A Memoir of Perfectionism

Audiobook (Includes supplementary content)
1 of 1 copy available
1 of 1 copy available

"Reading Scratched gave me the feeling of standing very close to a blazing fire. It is that brilliant, that intense, and one of the finest explorations I know of what it means to be a woman and an artist."—Sigrid Nunez, author of The Friend and Winner of the National Book Award for Fiction

In a bold and brilliant memoir that reinvents the form, the acclaimed author of the novel Museum Pieces and the collection Mendocino Fire explores the ferocious desire for perfection which has shaped her writing life as well as her rich, dramatic, and constantly surprising personal life.

Scratched is an intimate account of the uses a child, and the adult she becomes, will find for perfectionism and the role it will play in every part of her life. Elizabeth Tallent's story begins in a hospital in mid-1950s suburban Washington, D.C., when her mother refuses to hold her newborn daughter, shocking behavior that baffles the nurses. Imagining her own mother's perfectionist ideal at this critical moment, Elizabeth moves back and forth in time, juxtaposing moments in the past with the present in this innovative and spellbinding narrative.

Elizabeth traces her journey from her early years in which she perceived herself as "the child whose flaws let disaster into an otherwise perfect family," to her adulthood, when perfectionism came to affect everything. In the decade between 27 and 37, she publishes five literary books with Knopf and her short stories appear in The New Yorker. But this extraordinary start to her career is followed by twenty-two years of silence. She wrote, or rather published, nothing at all. Why? Scratched is the remarkable response to that question.

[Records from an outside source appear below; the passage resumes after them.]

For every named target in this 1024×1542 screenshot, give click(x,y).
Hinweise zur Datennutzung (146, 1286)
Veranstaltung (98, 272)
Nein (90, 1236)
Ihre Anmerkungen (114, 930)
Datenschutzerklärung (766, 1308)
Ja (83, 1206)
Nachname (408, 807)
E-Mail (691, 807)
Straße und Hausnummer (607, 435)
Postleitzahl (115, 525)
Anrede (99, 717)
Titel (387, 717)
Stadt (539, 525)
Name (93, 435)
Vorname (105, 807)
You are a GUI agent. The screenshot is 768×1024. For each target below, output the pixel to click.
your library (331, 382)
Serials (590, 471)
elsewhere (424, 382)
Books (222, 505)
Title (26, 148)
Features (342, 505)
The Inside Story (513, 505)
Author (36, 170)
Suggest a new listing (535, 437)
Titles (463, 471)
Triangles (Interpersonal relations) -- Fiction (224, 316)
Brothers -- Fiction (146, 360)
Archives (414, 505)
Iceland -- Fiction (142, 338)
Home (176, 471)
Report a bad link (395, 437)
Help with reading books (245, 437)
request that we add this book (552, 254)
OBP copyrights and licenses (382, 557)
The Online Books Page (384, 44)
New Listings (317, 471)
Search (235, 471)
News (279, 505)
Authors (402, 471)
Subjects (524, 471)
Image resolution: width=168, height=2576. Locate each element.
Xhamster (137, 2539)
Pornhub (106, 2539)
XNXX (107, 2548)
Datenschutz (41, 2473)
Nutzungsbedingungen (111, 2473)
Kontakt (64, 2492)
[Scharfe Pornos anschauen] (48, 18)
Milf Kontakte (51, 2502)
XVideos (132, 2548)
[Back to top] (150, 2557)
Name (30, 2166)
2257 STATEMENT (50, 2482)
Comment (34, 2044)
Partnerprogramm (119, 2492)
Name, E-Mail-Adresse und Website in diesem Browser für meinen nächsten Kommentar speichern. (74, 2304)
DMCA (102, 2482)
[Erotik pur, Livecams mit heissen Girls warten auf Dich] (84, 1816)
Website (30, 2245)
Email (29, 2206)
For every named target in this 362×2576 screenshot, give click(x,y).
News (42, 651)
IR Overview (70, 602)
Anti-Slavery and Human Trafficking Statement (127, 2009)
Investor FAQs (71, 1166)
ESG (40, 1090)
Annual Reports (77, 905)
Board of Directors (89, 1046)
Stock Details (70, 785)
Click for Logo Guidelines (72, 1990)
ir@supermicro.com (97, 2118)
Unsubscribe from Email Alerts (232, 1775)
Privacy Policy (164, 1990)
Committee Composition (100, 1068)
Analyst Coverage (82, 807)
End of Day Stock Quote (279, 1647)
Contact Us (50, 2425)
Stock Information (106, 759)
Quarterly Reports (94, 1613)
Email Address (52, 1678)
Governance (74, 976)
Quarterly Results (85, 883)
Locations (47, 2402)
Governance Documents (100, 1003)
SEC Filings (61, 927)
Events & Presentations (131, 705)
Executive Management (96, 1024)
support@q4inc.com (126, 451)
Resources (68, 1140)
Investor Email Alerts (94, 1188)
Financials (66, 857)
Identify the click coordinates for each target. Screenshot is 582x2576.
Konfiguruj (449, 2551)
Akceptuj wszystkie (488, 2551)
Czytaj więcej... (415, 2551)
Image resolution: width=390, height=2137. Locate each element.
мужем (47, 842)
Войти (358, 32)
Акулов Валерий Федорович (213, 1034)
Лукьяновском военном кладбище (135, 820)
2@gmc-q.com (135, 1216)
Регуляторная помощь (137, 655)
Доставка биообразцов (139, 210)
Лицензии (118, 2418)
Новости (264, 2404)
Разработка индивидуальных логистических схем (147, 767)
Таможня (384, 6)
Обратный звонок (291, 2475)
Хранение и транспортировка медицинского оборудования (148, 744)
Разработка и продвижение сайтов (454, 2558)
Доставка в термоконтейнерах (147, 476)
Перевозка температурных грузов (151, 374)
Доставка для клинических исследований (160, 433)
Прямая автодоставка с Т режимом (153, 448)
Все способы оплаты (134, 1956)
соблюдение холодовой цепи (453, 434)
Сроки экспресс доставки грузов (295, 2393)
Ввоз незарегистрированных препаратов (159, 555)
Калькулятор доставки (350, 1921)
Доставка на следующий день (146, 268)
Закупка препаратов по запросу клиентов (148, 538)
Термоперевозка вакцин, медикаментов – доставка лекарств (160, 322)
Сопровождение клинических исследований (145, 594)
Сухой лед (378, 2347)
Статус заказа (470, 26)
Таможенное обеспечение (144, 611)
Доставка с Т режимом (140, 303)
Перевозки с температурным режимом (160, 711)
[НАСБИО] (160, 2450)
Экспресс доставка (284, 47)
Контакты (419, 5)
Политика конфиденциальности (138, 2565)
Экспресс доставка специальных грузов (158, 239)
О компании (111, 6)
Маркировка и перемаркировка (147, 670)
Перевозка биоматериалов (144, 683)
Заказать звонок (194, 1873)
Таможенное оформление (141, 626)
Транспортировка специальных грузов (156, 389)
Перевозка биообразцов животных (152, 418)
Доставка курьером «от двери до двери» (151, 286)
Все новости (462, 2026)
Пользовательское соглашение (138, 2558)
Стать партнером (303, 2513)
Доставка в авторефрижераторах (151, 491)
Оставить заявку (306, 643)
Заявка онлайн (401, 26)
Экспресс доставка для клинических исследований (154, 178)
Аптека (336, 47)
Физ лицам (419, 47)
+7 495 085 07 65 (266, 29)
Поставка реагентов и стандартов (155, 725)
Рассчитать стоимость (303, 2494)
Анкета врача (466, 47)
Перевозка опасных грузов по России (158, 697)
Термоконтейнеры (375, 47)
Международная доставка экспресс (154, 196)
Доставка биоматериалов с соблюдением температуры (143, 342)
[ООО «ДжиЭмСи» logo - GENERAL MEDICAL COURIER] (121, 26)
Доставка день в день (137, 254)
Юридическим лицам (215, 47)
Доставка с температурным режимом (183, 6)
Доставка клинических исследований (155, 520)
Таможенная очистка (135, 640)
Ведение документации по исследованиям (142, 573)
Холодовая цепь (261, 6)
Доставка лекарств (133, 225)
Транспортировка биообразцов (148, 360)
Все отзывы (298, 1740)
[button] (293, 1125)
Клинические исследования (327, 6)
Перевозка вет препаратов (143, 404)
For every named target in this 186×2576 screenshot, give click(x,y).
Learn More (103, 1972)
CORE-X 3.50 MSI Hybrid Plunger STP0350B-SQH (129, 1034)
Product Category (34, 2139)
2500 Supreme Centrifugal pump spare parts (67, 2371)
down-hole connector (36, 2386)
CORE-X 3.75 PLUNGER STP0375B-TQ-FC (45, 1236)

Elizabeth's early publications secure her a coveted teaching job at Stanford University. As she toggles between Palo Alto and the Mendocino coast where she lives, raises her son Gabriel, and pursues an important psychoanalysis, Elizabeth grapples with the perfectionism that has always been home to her. Eventually, she finds love and acceptance in the most unlikely place, and finally accepts an "as is" relationship with herself and others.

Her final triumph is the writing of this memoir, filled with wit, humor, and heart, and unlike any other you will find. Scratched is a brave book that repeatedly searches for the emotional truth beneath the conventional surface of existence.

Supplemental enhancement PDF accompanies the audiobook.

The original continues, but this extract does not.